**Exercise objective:**
Show every line of the data where the word "icon" can be found.

(Saved entries)
----

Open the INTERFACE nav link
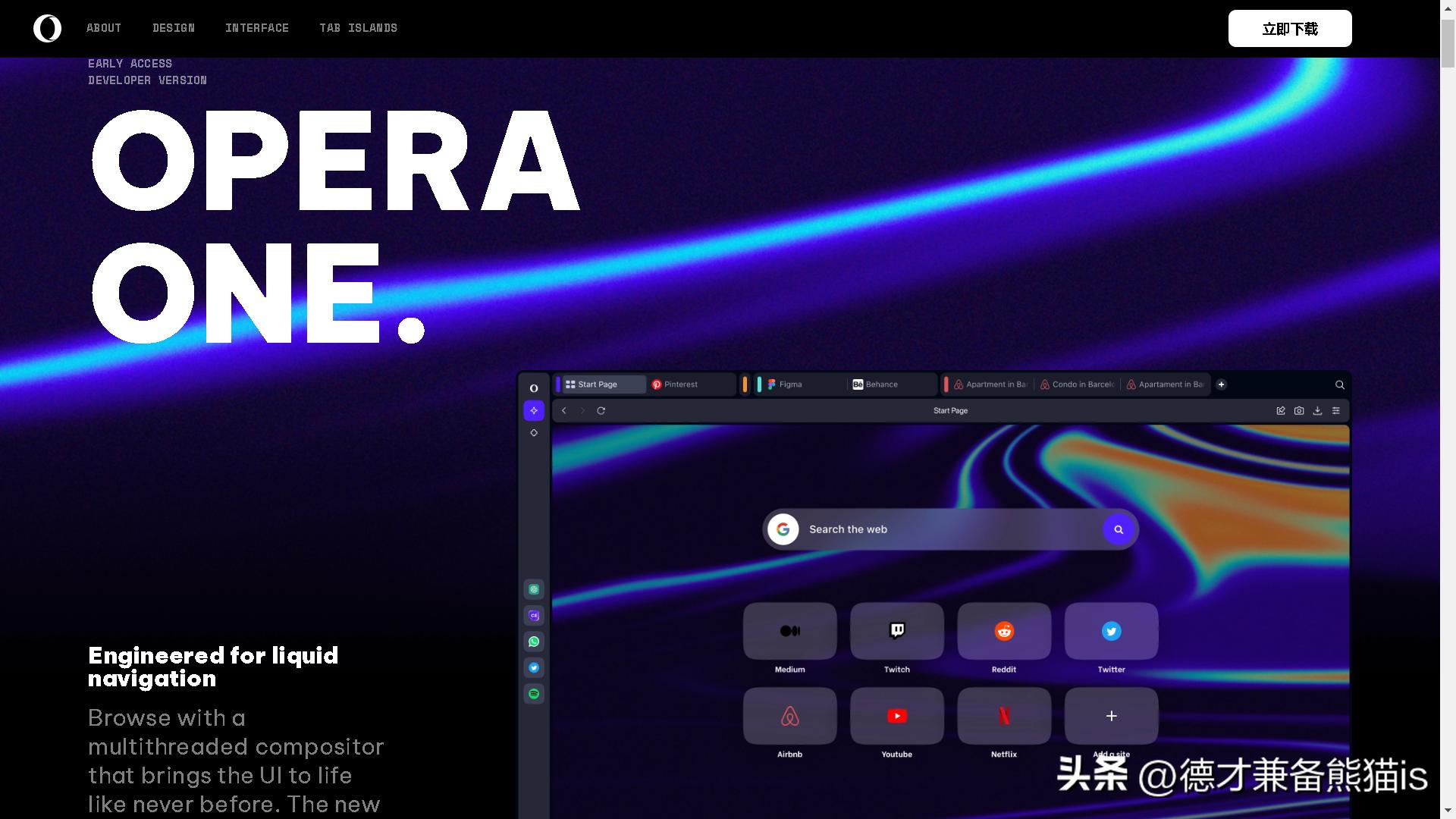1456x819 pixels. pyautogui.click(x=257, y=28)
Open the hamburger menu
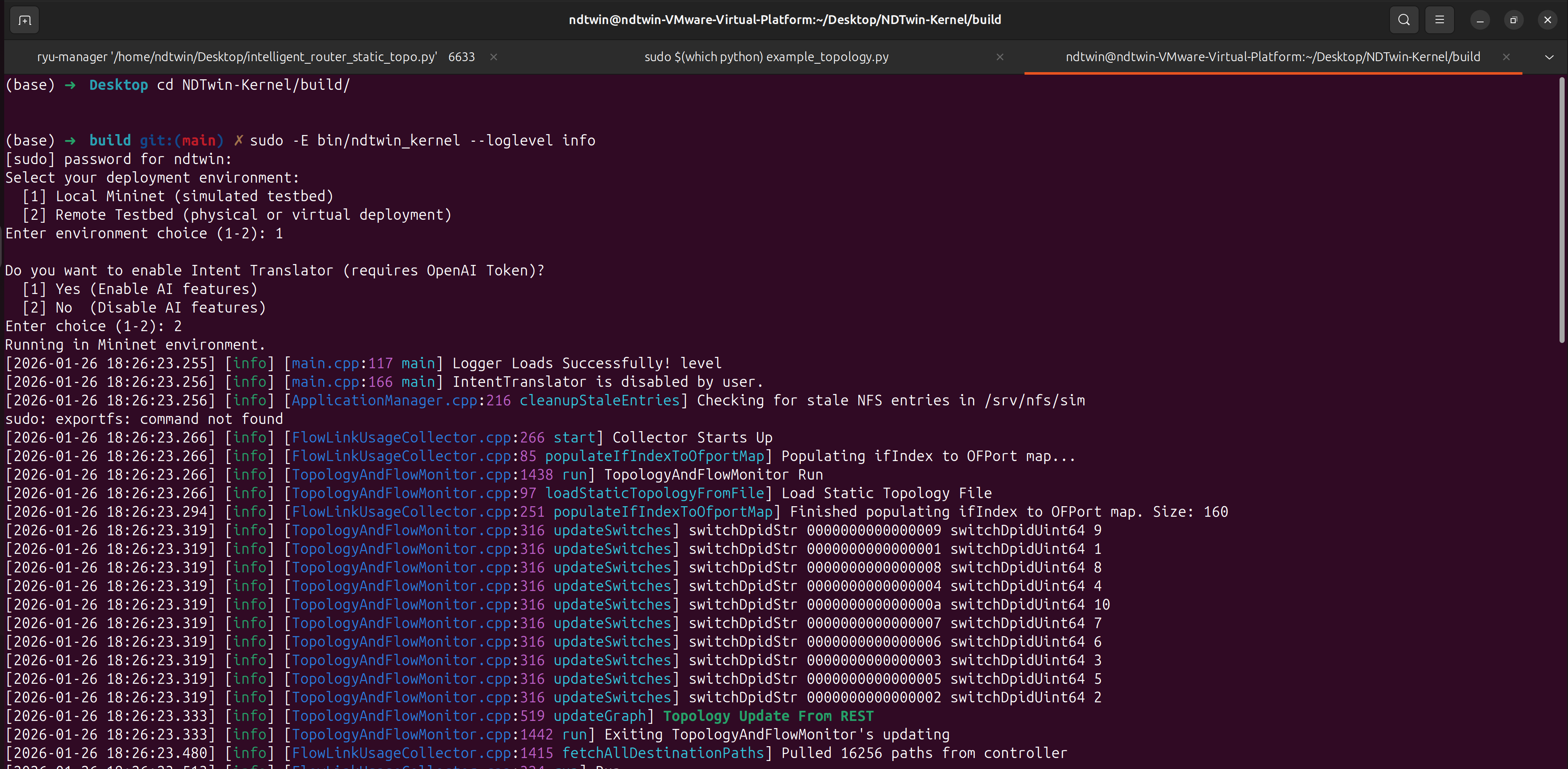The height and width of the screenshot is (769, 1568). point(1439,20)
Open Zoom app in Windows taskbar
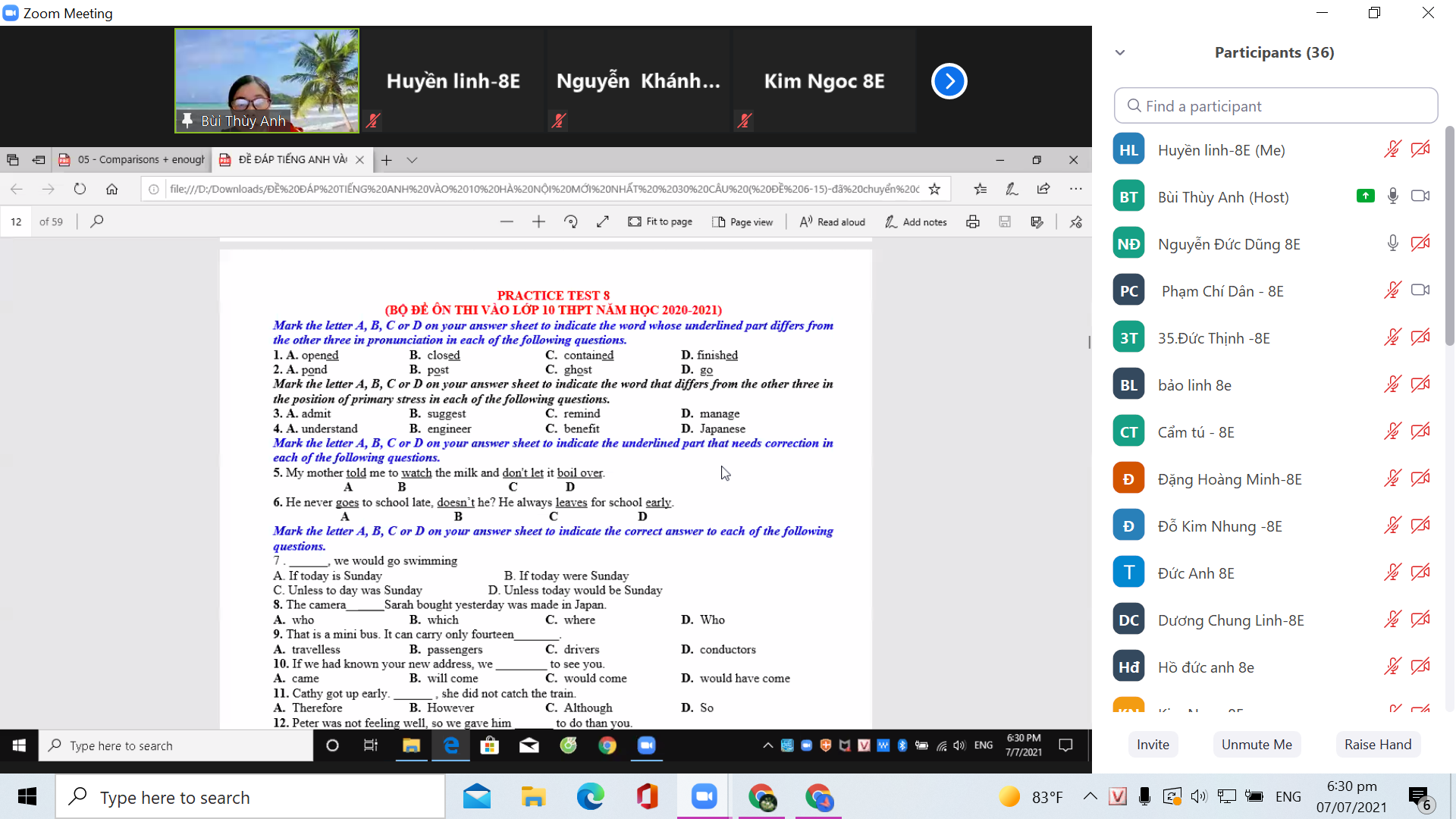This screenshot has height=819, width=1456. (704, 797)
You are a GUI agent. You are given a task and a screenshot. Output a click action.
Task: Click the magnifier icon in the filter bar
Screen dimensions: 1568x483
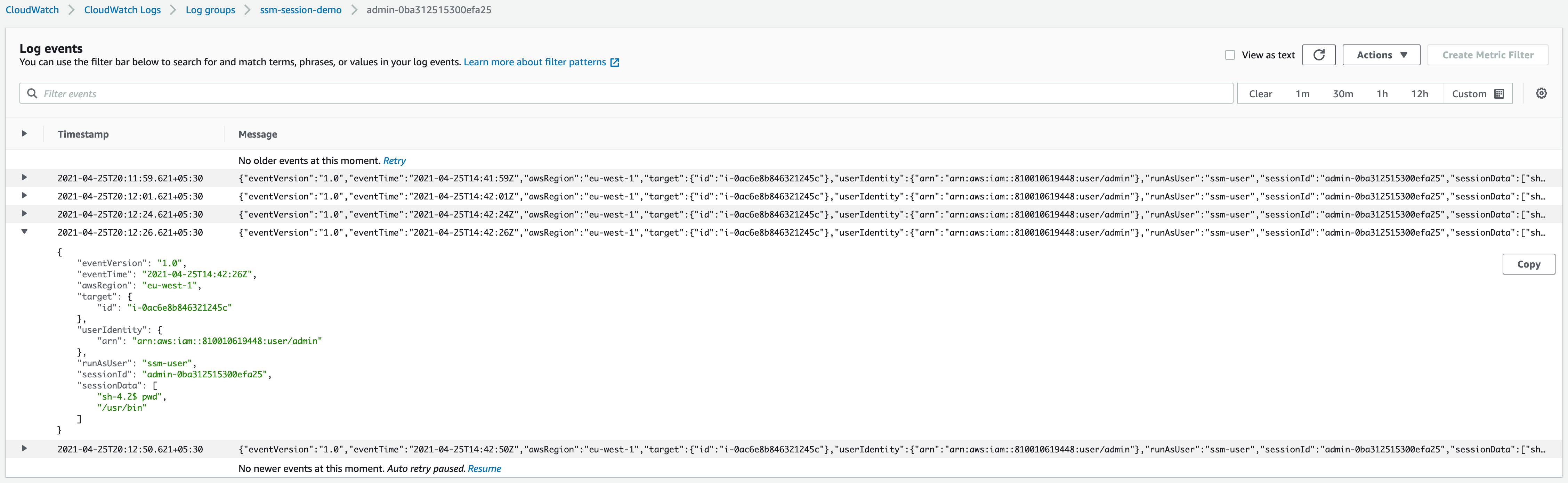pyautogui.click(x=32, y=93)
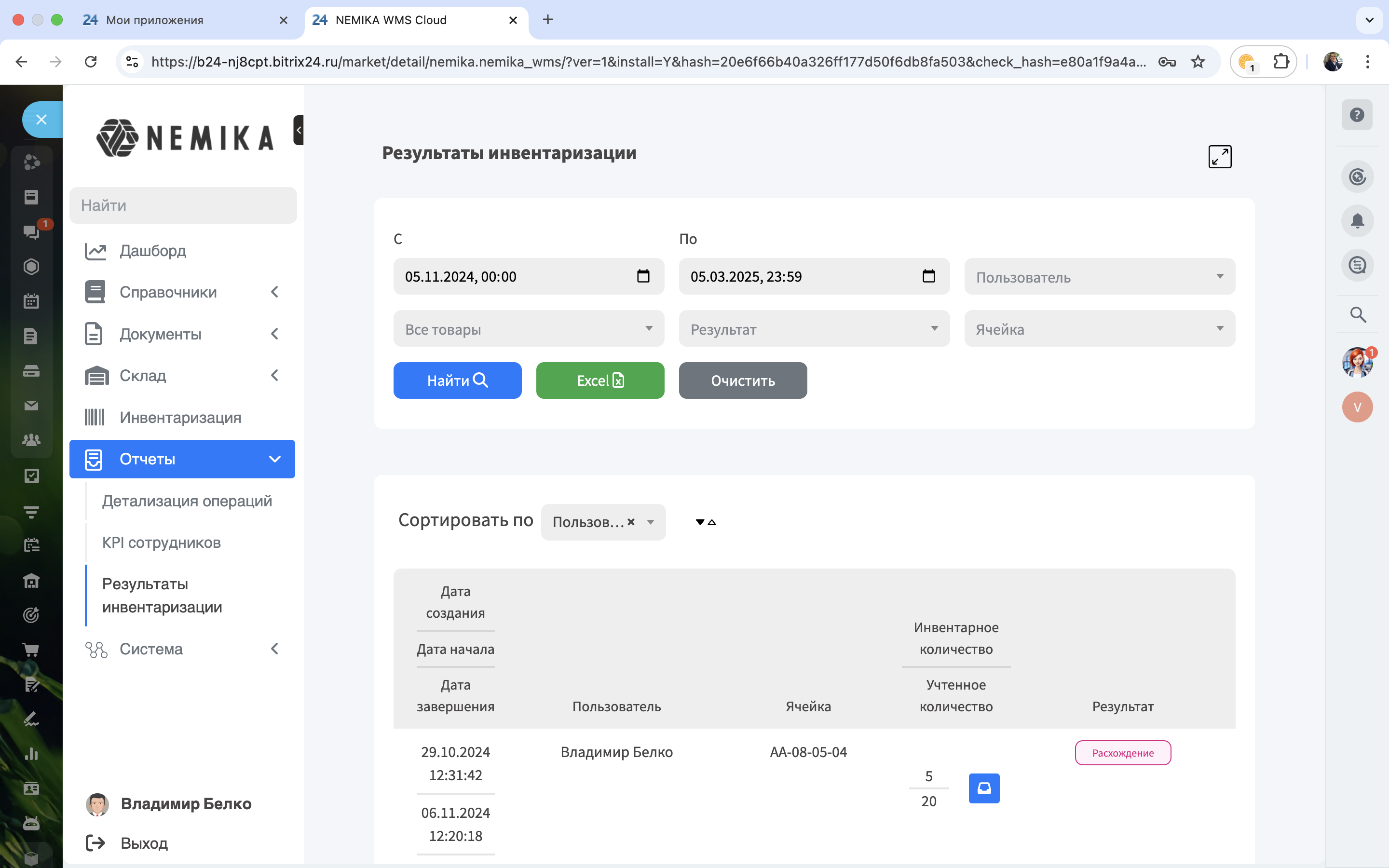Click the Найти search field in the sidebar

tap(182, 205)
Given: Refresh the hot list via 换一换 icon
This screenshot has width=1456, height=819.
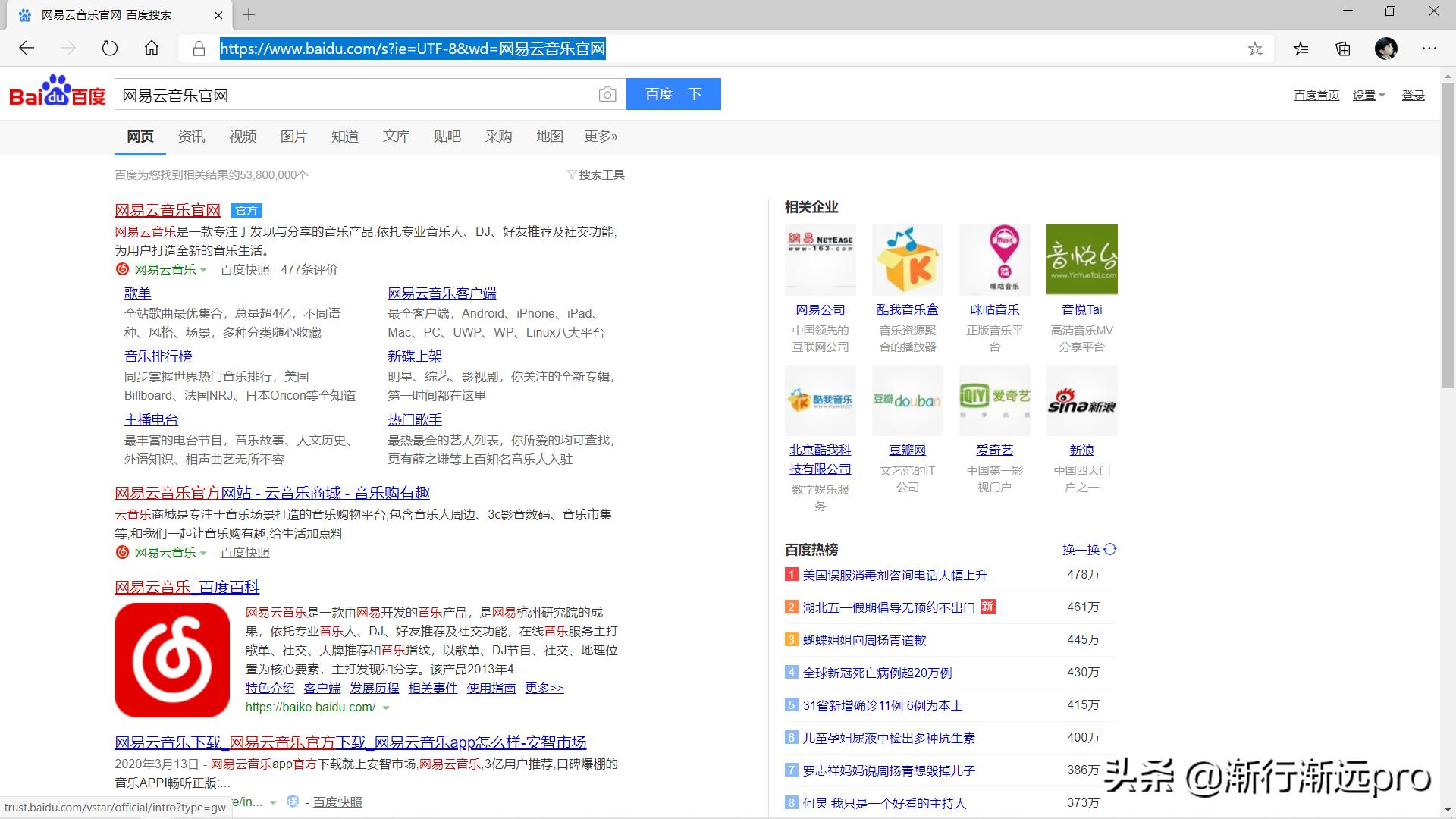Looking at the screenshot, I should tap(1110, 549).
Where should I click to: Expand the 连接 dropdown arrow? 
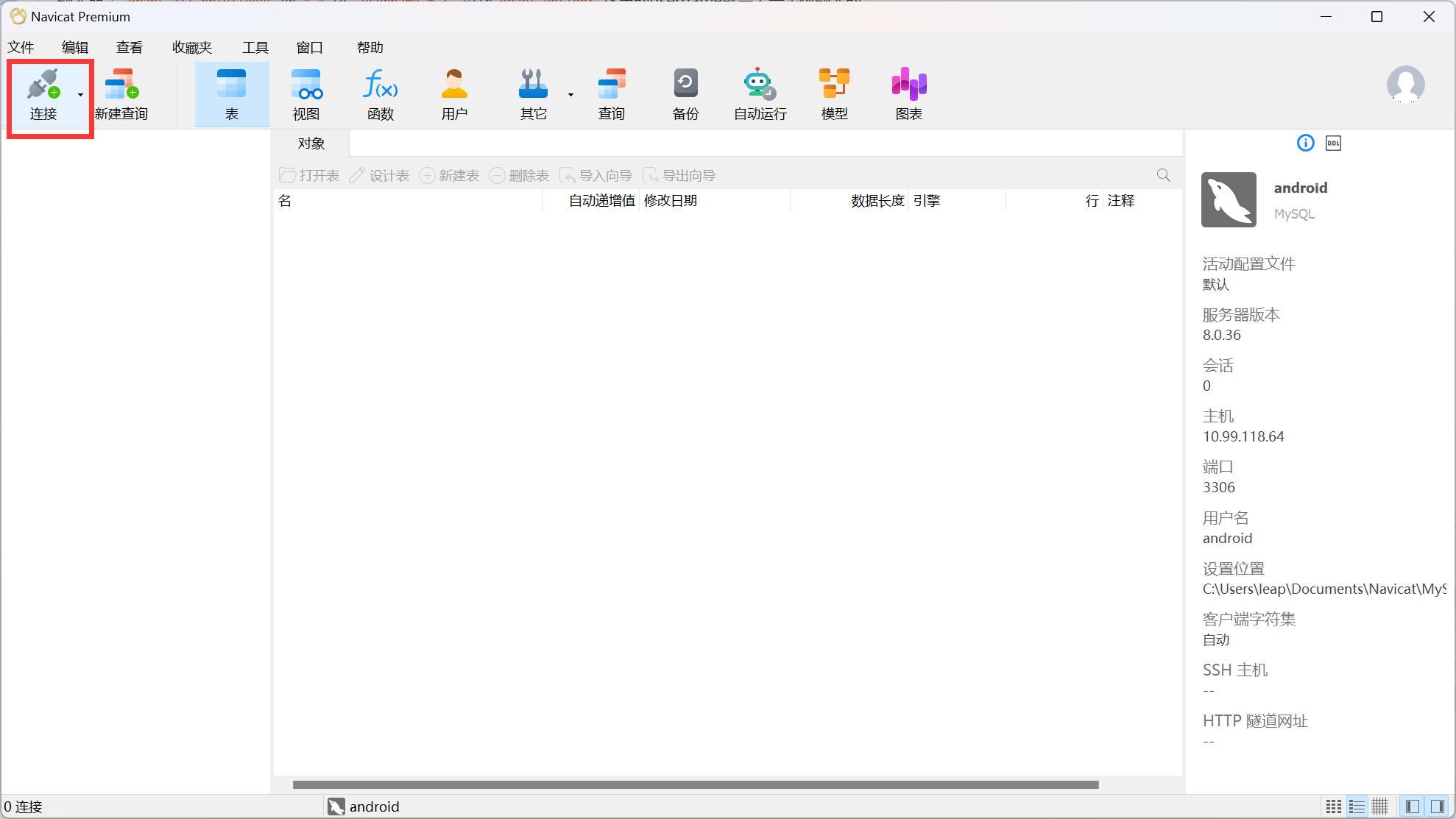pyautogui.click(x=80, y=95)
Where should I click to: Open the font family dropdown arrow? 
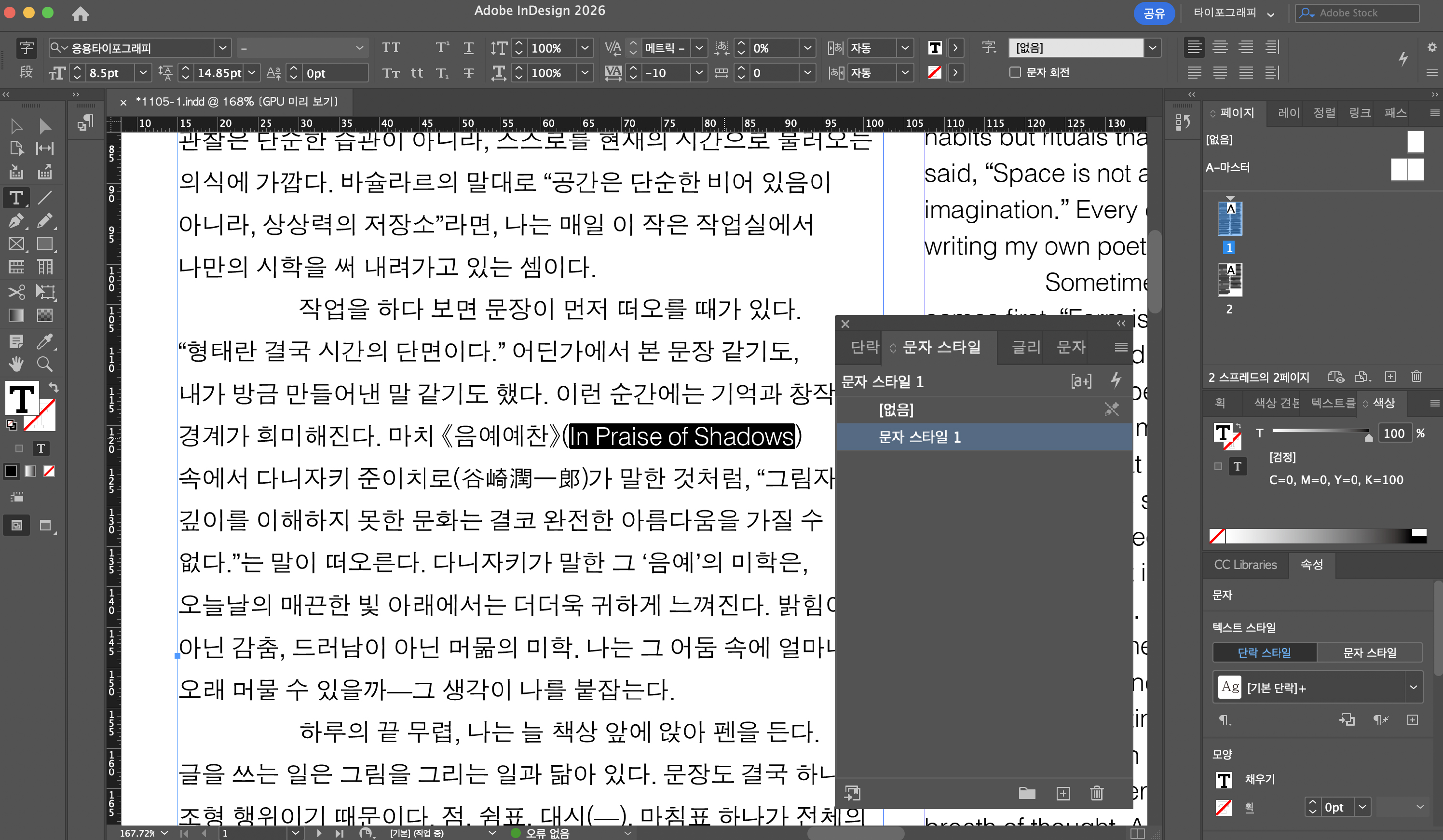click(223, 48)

----

**Solution to this exercise:**
Task: Click the magnifier icon in the filter bar
Given: Refresh the hot list via 换一换 icon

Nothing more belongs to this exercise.